A short text name for this DoubleIndexBundle

Type

string

$num_docs_per_generation

$num_docs_per_generation : integer

Number of docs before a new generation is started for an IndexArchiveBundle in this DoubleIndexBundle

Type

integer

Methods

__construct()

__construct(string  $dir_name, boolean  $read_only_archive = true, string  $description = null, integer  $num_docs_per_generation = \seekquarry\yioop\configs\NUM_DOCS_PER_GENERATION, integer  $repeat_frequency = 3600)

Makes or initializes an DoubleIndexBundle with the provided parameters

Parameters

string	$dir_name	folder name to store this bundle
boolean	$read_only_archive	whether to open archive only for reading or reading and writing
string	$description	a text name/serialized info about this IndexArchiveBundle
integer	$num_docs_per_generation	the number of pages to be stored in a single shard
integer	$repeat_frequency	how often the crawl should be redone in seconds (has no effect if $read_only_archive is true)

swapActiveBundle()

swapActiveBundle()

Switches which of the two bundles is the the one new index data will be written.
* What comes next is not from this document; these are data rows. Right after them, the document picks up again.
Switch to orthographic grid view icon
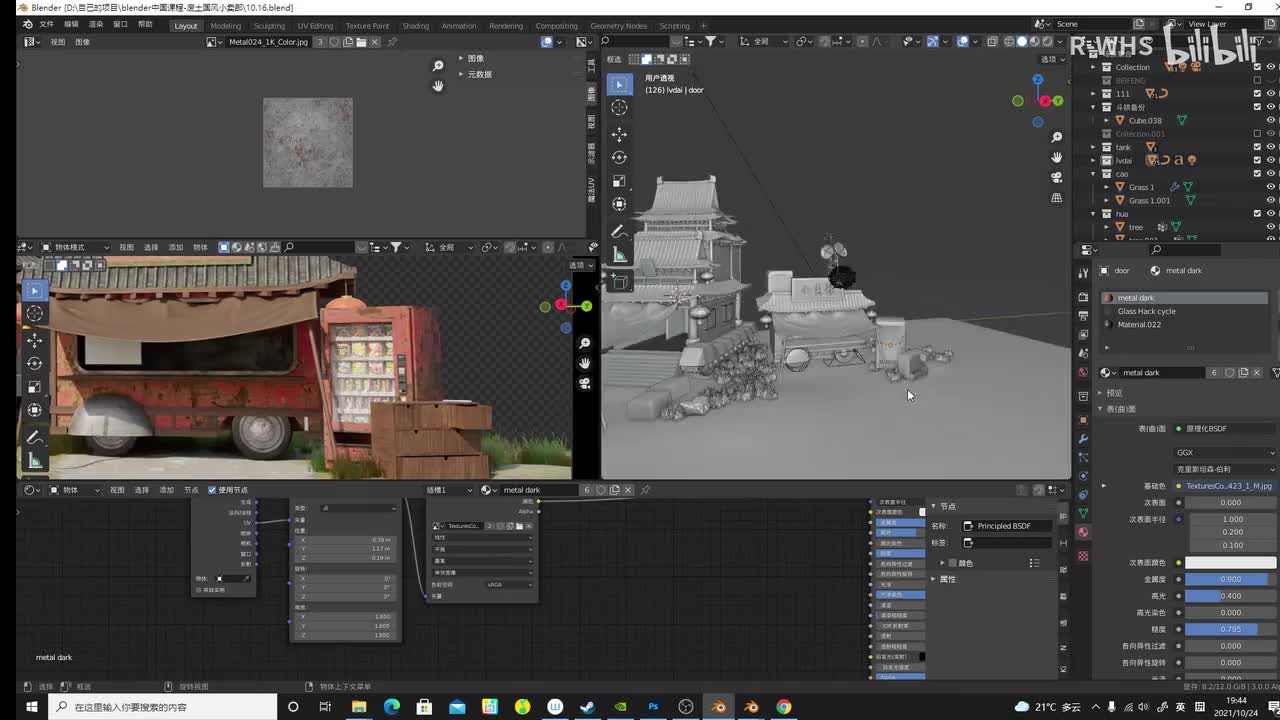1280x720 pixels. point(1057,198)
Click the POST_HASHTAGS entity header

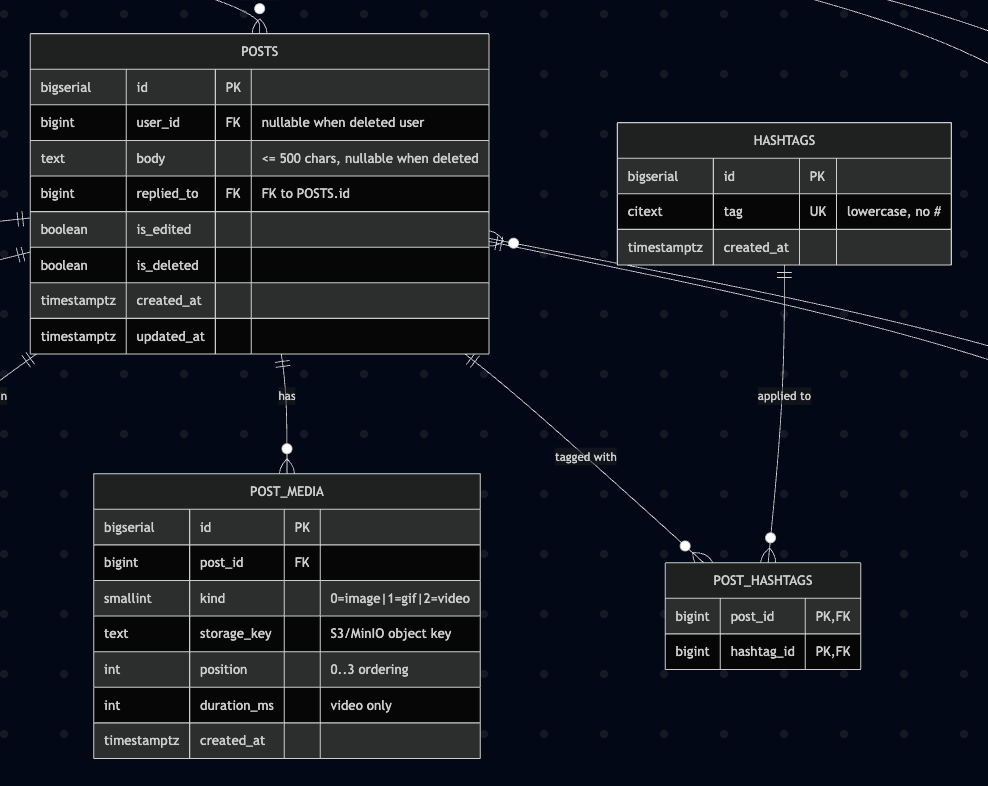pyautogui.click(x=762, y=580)
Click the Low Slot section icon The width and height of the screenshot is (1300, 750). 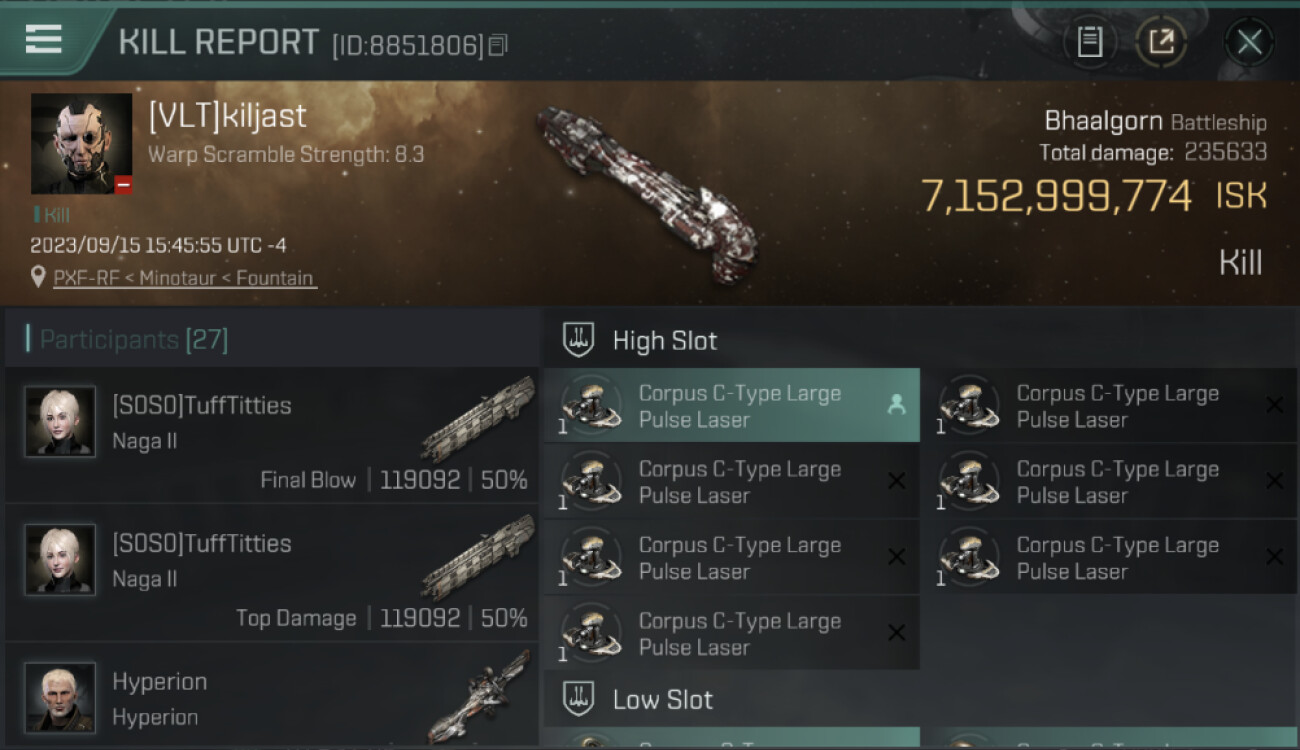579,699
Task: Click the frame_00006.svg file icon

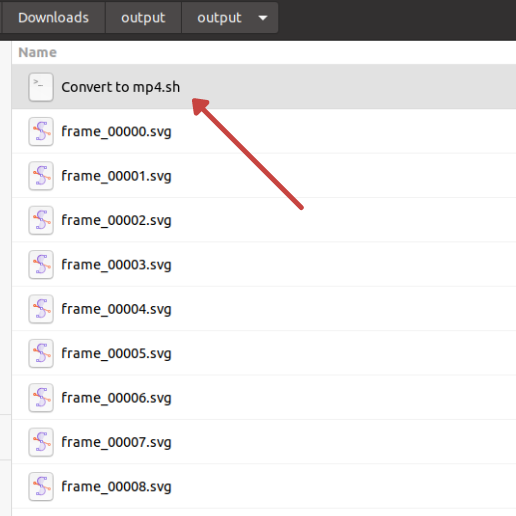Action: pos(41,397)
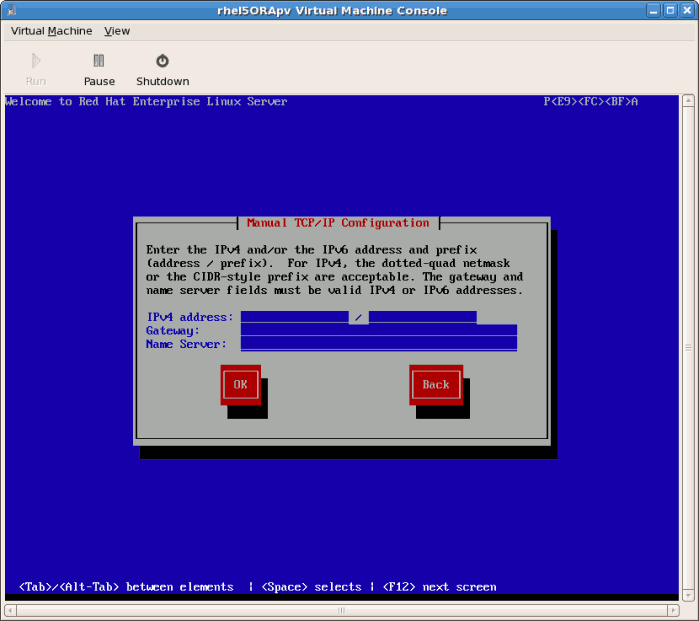Minimize the Virtual Machine Console window
The image size is (699, 621).
click(653, 10)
Before switching closes old bundle properly.

stopIndexingBundle()

stopIndexingBundle()

Used when a crawl stops to perform final dictionary operations to produce a working stand-alone index.

swapTimeReached()

swapTimeReached() : boolean

Checks if the amount of time since the two IndexArchiveBundles in this DoubleIndexBundle roles have been swapped has exceeded the swap time for this buundle.

Returns

boolean —

true if the swap time has been exceeded

addPages()

addPages(integer  $generation, string  $offset_field, \seekquarry\yioop\library\array&  $pages, integer  $visited_urls_count)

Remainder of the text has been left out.